It was 2009 and Arne Duncan was riding high. His basketball buddy had just been elected president, and he had just been appointed Secretary of Education. At his confirmation hearing, Republican Senator Lamar Alexander declared: “President-elect Obama has made several distinguished cabinet appointments, but in my view of it all, I think you are the best.”
Shining from bipartisan praise, Duncan set to work on strengthening the standards and accountability movement enshrined in No Child Left Behind.
But Duncan overplayed his hand by creating a policy that so expanded standardized testing, it helped lead to a politically disastrous opt-out movement, a radicalization of teachers’ unions, and ultimately a loss of political support for federal education policy.
Duncan’s determination to rely partly on student test scores to evaluate all teachers in all grades and subjects was a strategic misstep that helped wed otherwise opposing forces.
The worst of Duncan’s foes now want to do away with the U.S. Department of Education altogether and the friendliest would take away much of its power.
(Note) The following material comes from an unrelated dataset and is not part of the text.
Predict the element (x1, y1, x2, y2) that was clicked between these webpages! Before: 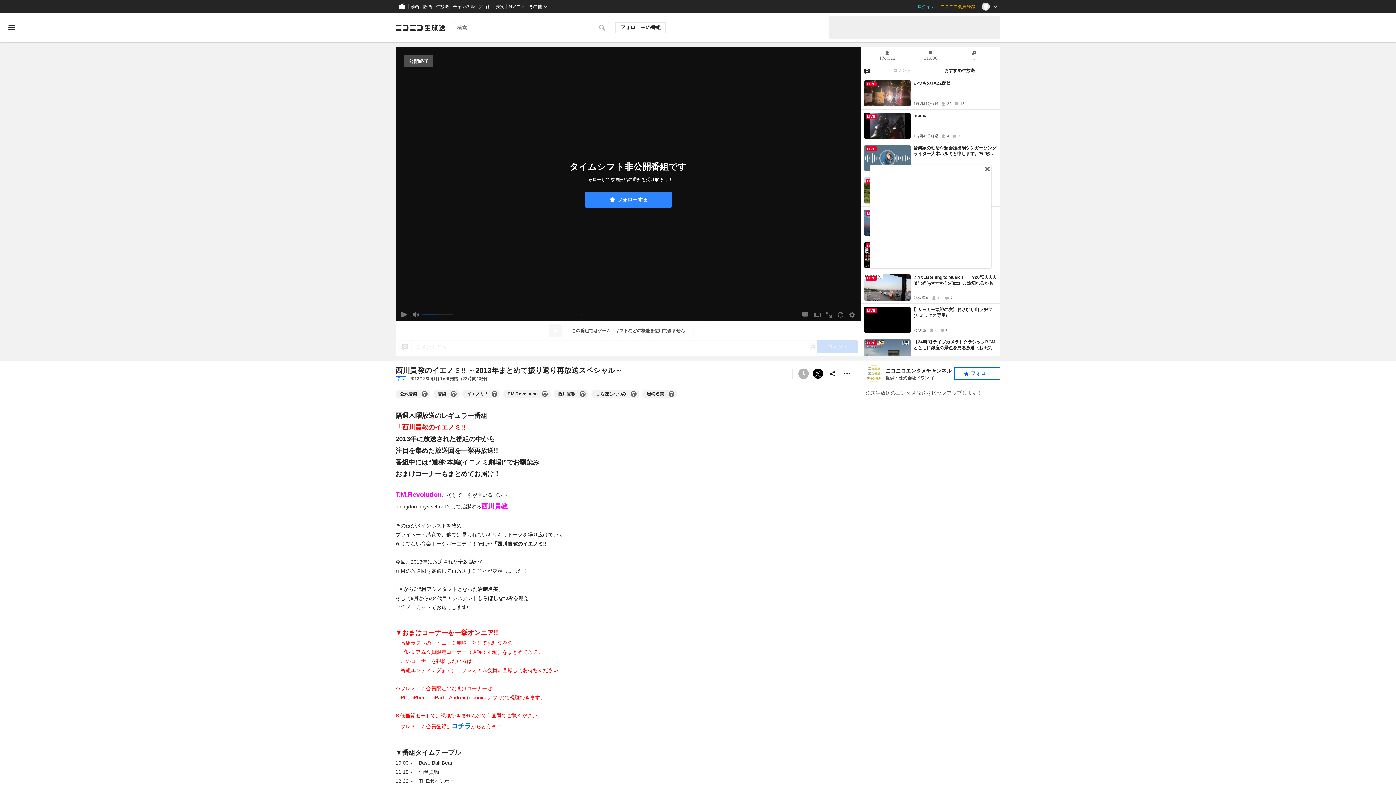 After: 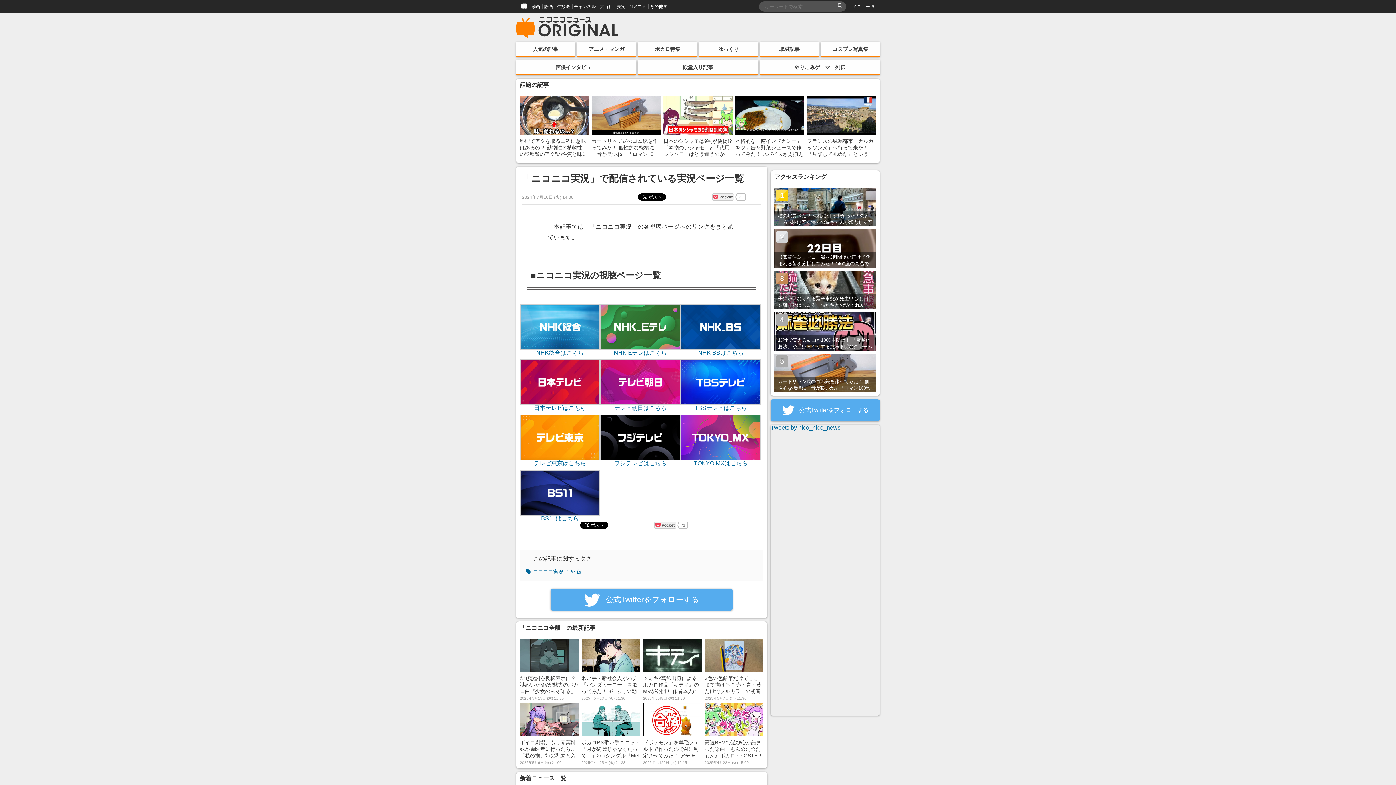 Action: label: 実況 bbox: (493, 0, 506, 13)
Meanwhile Duncan’s rhetoric has dramatically downplayed his department’s role in incentivizing the creation of more tests.
“I’ve never seen both Democrats and Republicans want to curb the authority of the federal Department of Education the way they want to now,” said American Federation of Teachers president Randi Weingarten.
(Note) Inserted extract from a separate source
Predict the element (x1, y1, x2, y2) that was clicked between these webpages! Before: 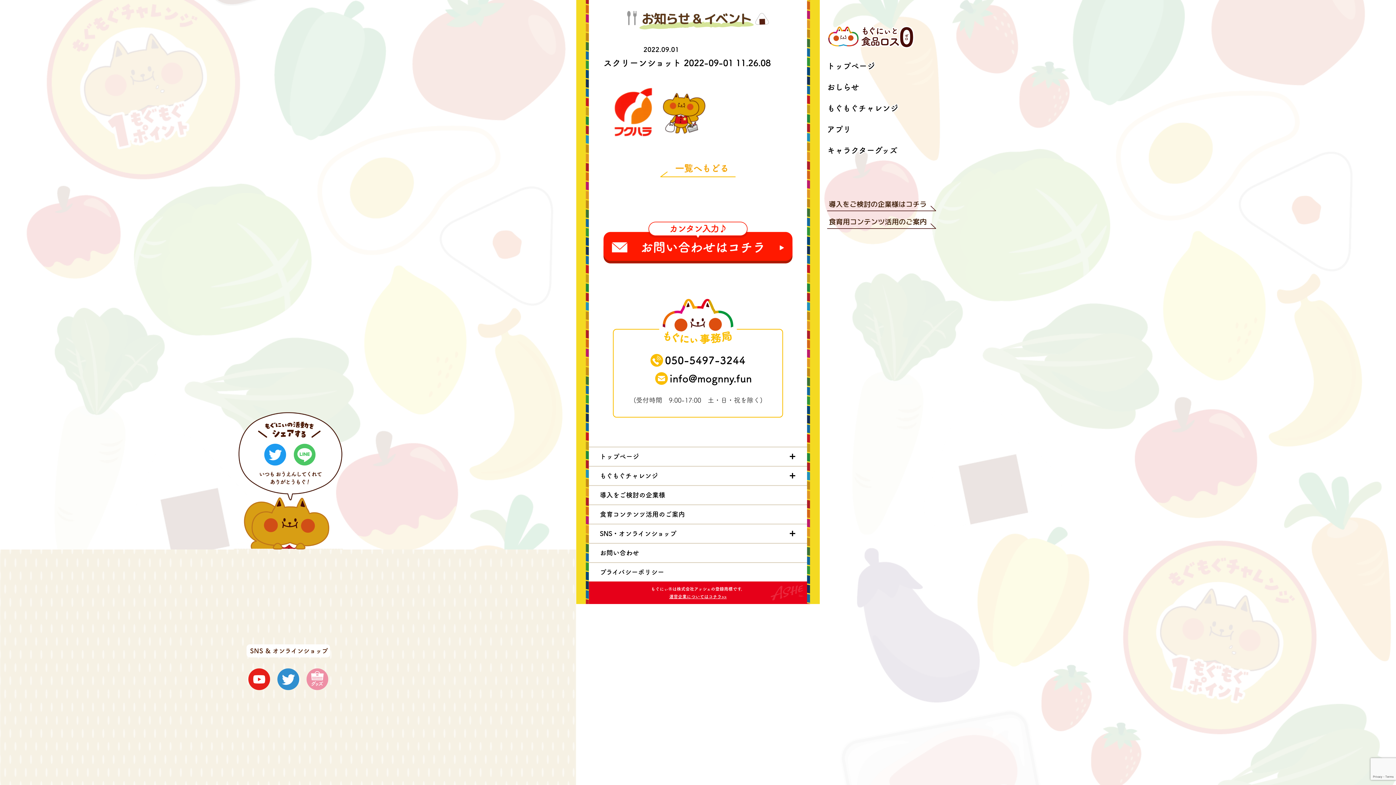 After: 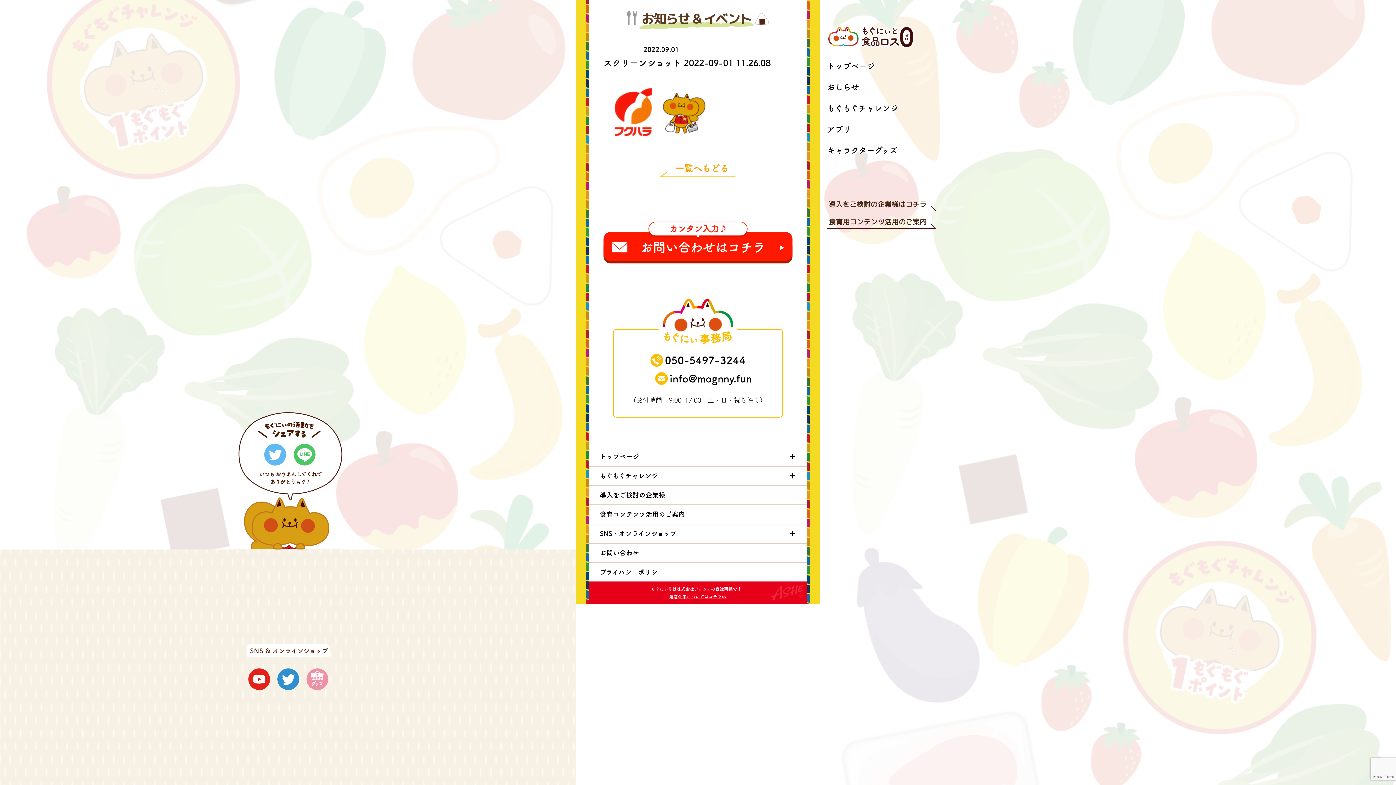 Action: bbox: (264, 443, 286, 465)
Give the states money and they will test
It started in 2009 with the realization that cash-strapped states were desperate for money in the midst of a struggling economy. Knowing this, Duncan designed Race to the Top, an ingenious program that gave states the chance to dip into a $4.35 billion pot of federal money if they adopted certain accountability and school choice policies. One of those policies was the evaluation of all teachers based partly on student growth on tests.1 And the administration meant all teachers, explaining that for educators in non-tested grades and subjects — think social studies and first grade — “alternative measures of student learning and performance” needed to be used.
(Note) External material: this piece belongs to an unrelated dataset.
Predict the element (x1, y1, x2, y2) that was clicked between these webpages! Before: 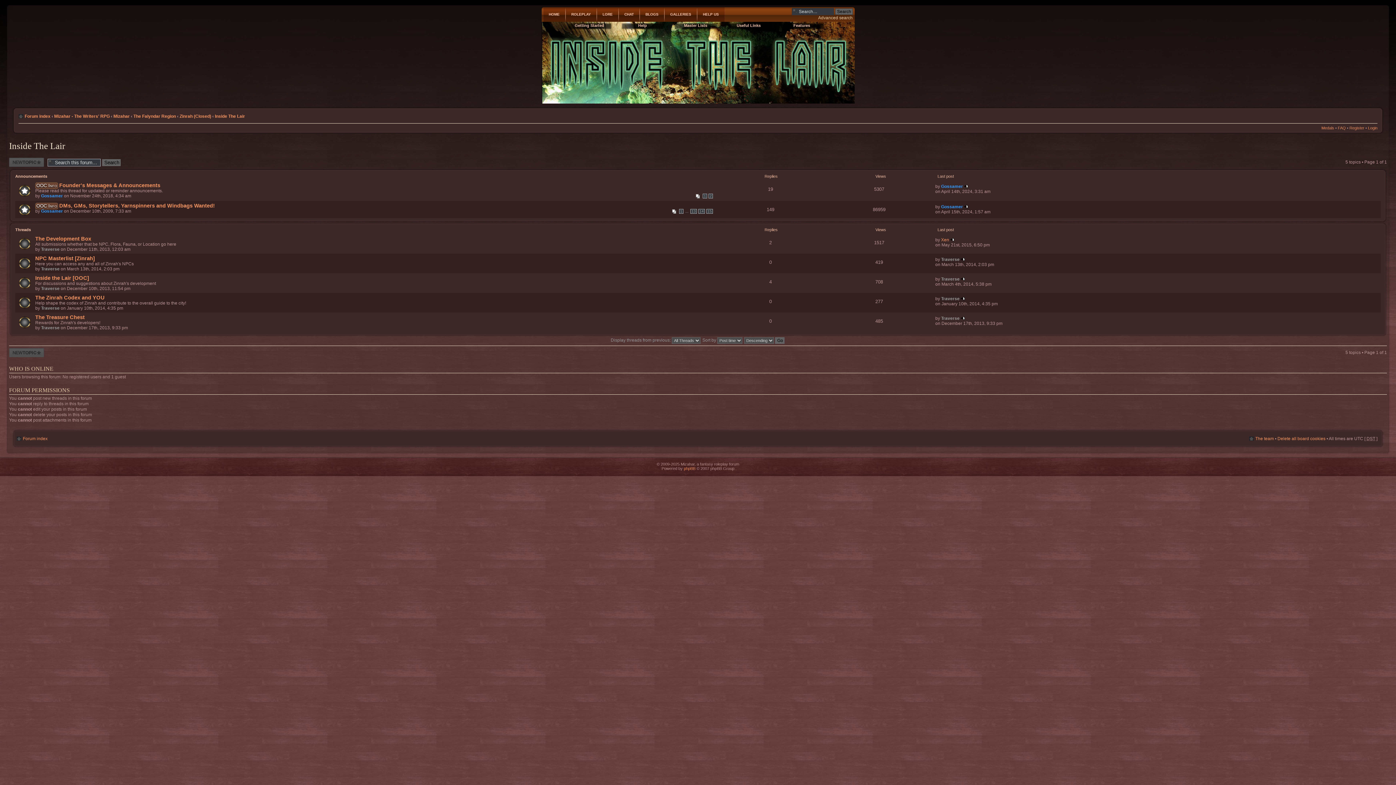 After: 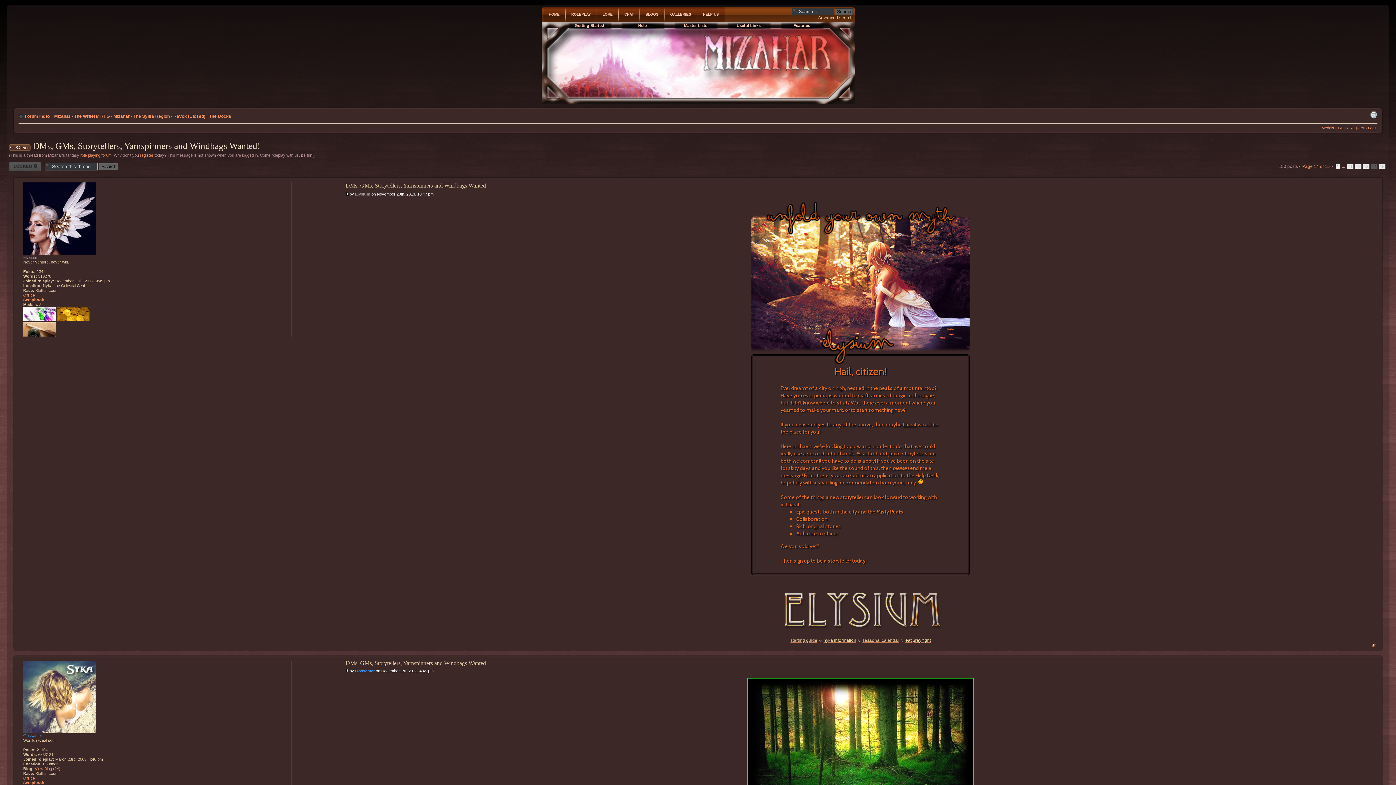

Supporters of a Colorado law to base 50 percent of all teachers’ evaluations on test scores cited the $175 million that the state stood to gain from Race to the Top. (The law passed, but Colorado did not initially win the federal funds with reformers in the state blaming lack of union buy-in. The state eventually won $17.9 million in a later round.) Similarly, New York put in place a far-reaching law that based 40 percent of teachers’ evaluations on test scores2 with the explicit premise of competing for $700 million in Race to the Top dollars, which the state subsequently won.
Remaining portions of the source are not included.